Roadwheels and tracks


Oh my. This was in a league of its own. I started by rolling up the cylinder for the idler wheel and then I attached it into the side plate. Next I fought the idler wheel's faceplate on that one. That was a fight indeed, as making these bits roundish wasn't too easy, as I've always complained, and then working on top of those was a bit complicated. As you could see in the photo, that the idler wasn't straight and flat anymore, after the forceful installation.

With the first important piece done I proceeded to roll up the four road wheel cylinders and to attach them to the side plate. After those I finished that up with the final road wheel's and the drive sprocket's axle cylinders. It got pretty tight in the end.

Now I had a bit of a moment, as the instructions were a bit ambiguous. I practically followed the principles of Flipism and started with the discs of the outmost roadwheels, then attach those to the faces of the innermost roadwheels and then slam the results onto the axles. That was my expected outcome, at least.

Before the final step the whole roadwheel setup looked a bit like the olympic rings and I really had to be careful with the directions of all the pieces. Otherwise they wouldn't have aligned with the attachment bits of the axles.

After about ten minutes of bending, twisting, rotating, forcing, sweating, light and gentle swearing and almost as gentle violence and such things the subassembly was secured in place. It was also a very healthy moment to call it quits for that evening. That had been awful, but luckily I was already halfway done.


Before I did anything else I attached the final wheel face on the previous setup. As you'd see in the photo, I had not had the time to add it with all the fighting with the roadwheels.

Wisened up, I built the right side in a slightly different order: first I attached all the cylinders. Then I attached the rims of the outer road wheels on the still unattached faceplates of the inner roadwheels and then fought this line of circles onto the axles. My idea was that this'd make it a bit easier as there was less stuff on the way.

I had been correct, it was easier that way. When that part was done the rest was like eating candy. Snap, snap, snap, I pressed the missing pieces on and bent the attachment pieces tightly shut. No, I'm not going to say it wasn't bothersome and complicated, but noticeably easier nonetheless.

Tiger's tracks consisted of two strips per side, both with two or four sideways-facing attachment pieces for the hull part.
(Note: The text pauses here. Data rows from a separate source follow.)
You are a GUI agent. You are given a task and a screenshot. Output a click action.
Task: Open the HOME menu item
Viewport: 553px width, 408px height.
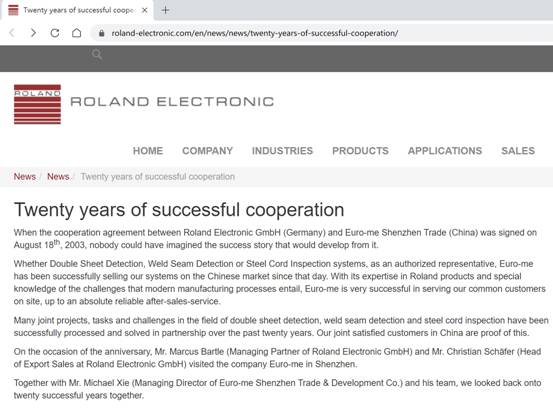(148, 151)
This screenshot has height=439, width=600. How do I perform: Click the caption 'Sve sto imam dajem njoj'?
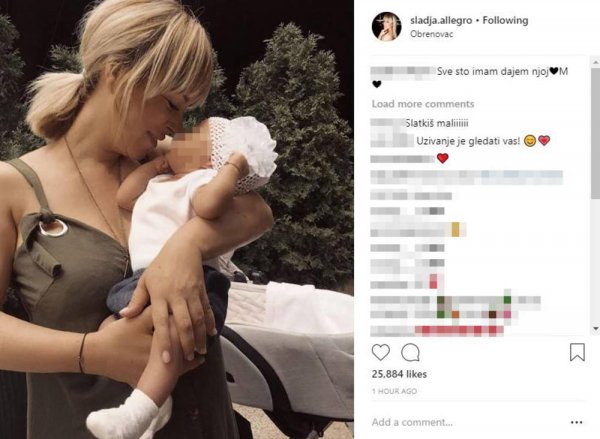tap(493, 71)
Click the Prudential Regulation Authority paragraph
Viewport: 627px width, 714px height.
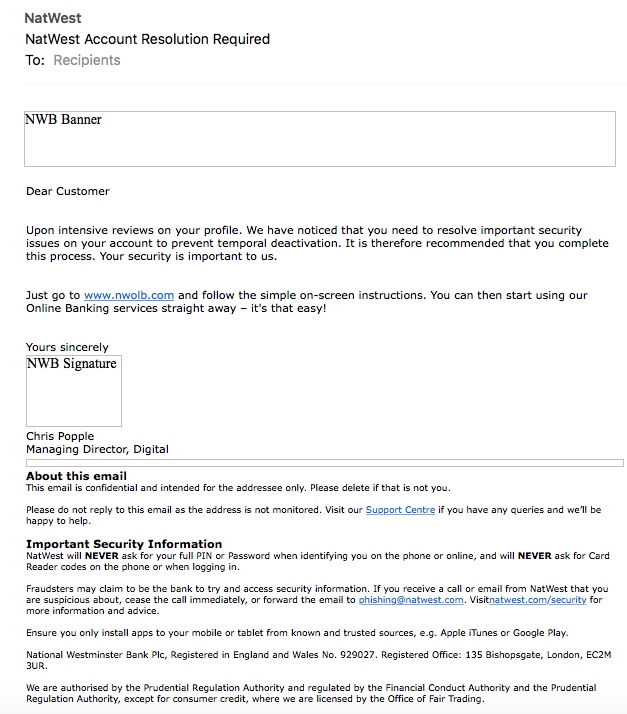click(313, 693)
This way they couldn't have been installed in a wrong way or to the wrong hull piece.

My first track-part connection didn't end up looking too pretty, despite my attempts of tweaking them afterwards. The first one went how it went, the second one I tried to roll to a rounder shape with the assistance of a ball-point pen, but neither really looked better or worse than the other one.

What remained

At this point I was left with two untouched pieces and the final joining of the sides with the rest of the tiger. I followed the (again somewhat ambigous, in my honest opinion) instructions and attached the front glacis plate over the front lip of the hull, after a good long staring at the imagery. In the end that was the correct choice, luckily.

Next there was little left, I just attached the side parts to the hull and while doing that I also bent the hull into its correct, final shape. The bottom armour of the tank was the final piece, it also settled in relatively nicely, the only issues came from the corkscrew-tightened attachment parts of the roadwheel axles because they protruded quite a bit as opposed to the bent ones. Should've thought of that earlier, but again I had just followed ord... the instructions. With a bit of working and swearing it all worked out in the end.